Exercise brief:
Each line of the data has to be transcribed exactly.

Collected data:
■ ■ ■ ■

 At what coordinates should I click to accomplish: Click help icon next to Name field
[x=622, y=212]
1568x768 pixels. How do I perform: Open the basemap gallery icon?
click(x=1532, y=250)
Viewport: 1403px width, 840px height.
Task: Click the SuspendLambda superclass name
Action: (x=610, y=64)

■ ■ ■ ■

Solution for this task:
 At what coordinates should I click to accomplish: Click help icon next to Name field
[x=622, y=212]
1568x768 pixels. How do I perform: Open the basemap gallery icon?
click(x=1532, y=250)
Viewport: 1403px width, 840px height.
Task: Click the SuspendLambda superclass name
Action: (x=610, y=64)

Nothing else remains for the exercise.